Here is Teresa Benedetta’s translation of Pope Benedict’s audience talk on St. Maximus. Raise a prayer, please, for this generous lady, who dutifully and promptly provides same-day translations of the pope’s Sunday Angelus and Wednesday audience addresses every blessed week!
Dear brothers and sisters,
I wish to present today the figure of one of the great Fathers of the Oriental Church in later times. He is the monk St. Maximus who merited from Christian Tradition the title of Confessor for the intrepid courage with which he bore witness – ‘confessed’ – even through suffering, to the integrity of his faith in Jesus Christ, true God and true man, Savior of the world.
Maximus was born in Palestine, the homeland of our Lord, around 580. From his childhood, he was attracted to the monastic life and the study of Scriptures, through the works of Origen, the great master who in the third century had already managed to define the Alexandrian exegetic tradition.

=== Dataset extract ===

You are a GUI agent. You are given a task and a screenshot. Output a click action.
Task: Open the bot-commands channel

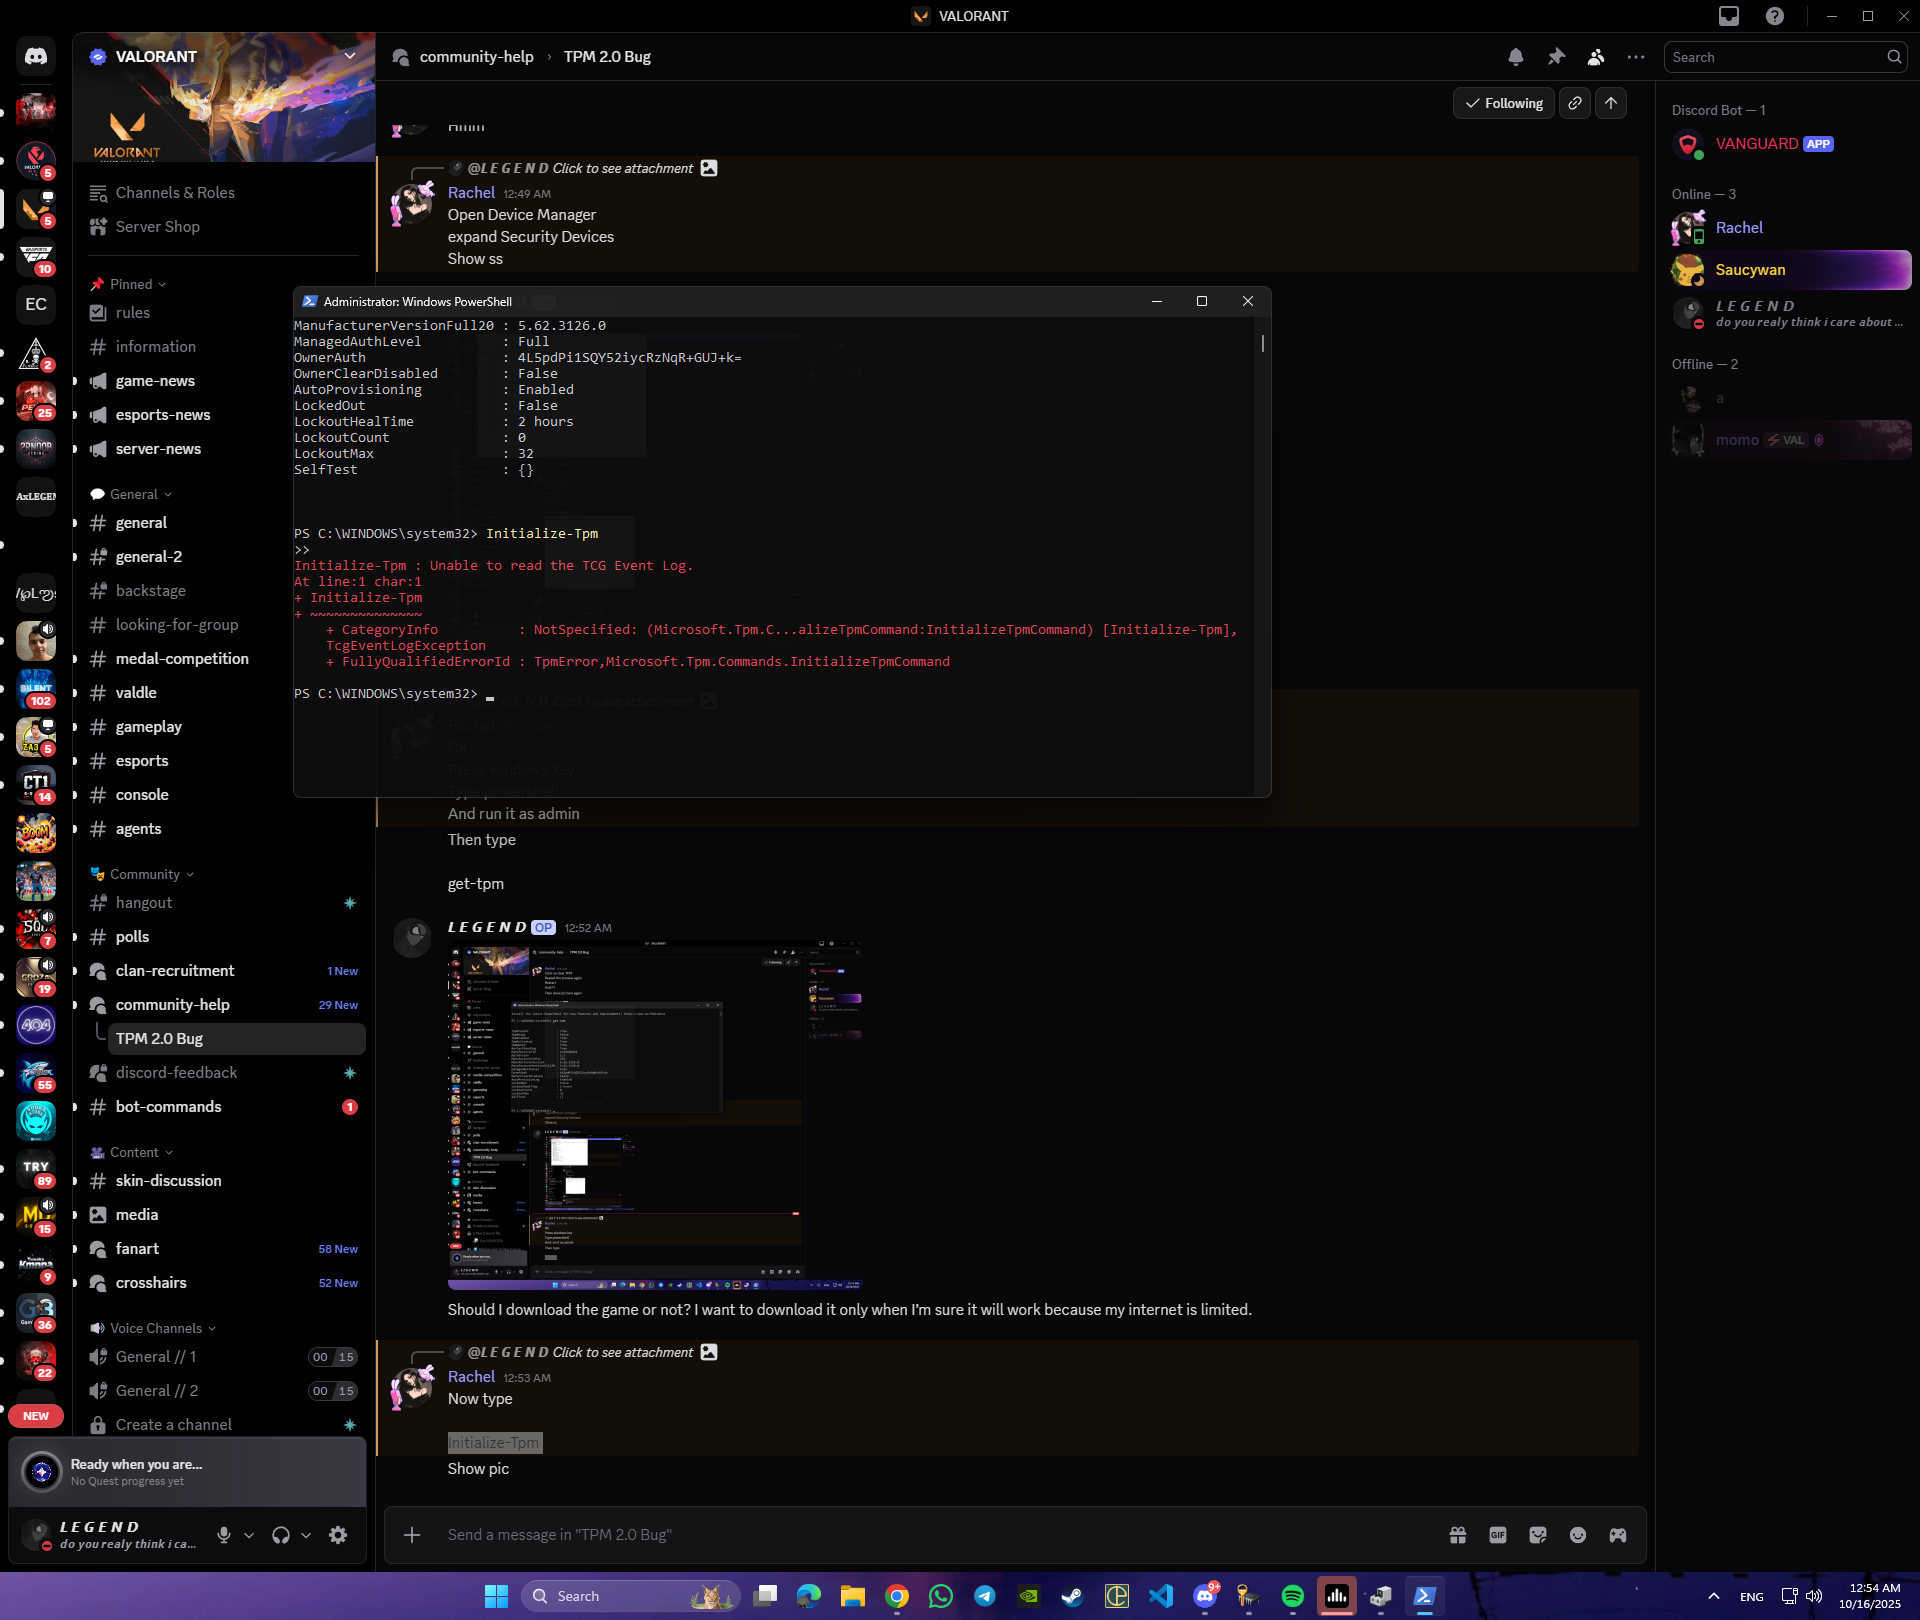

=== Short exercise ===
Transcribe word for word the passage of the talk on St. Maximus that begins with the words containing "Here is Teresa" and ends with "every blessed week!".

=== Exercise response ===
Here is Teresa Benedetta’s translation of Pope Benedict’s audience talk on St. Maximus. Raise a prayer, please, for this generous lady, who dutifully and promptly provides same-day translations of the pope’s Sunday Angelus and Wednesday audience addresses every blessed week!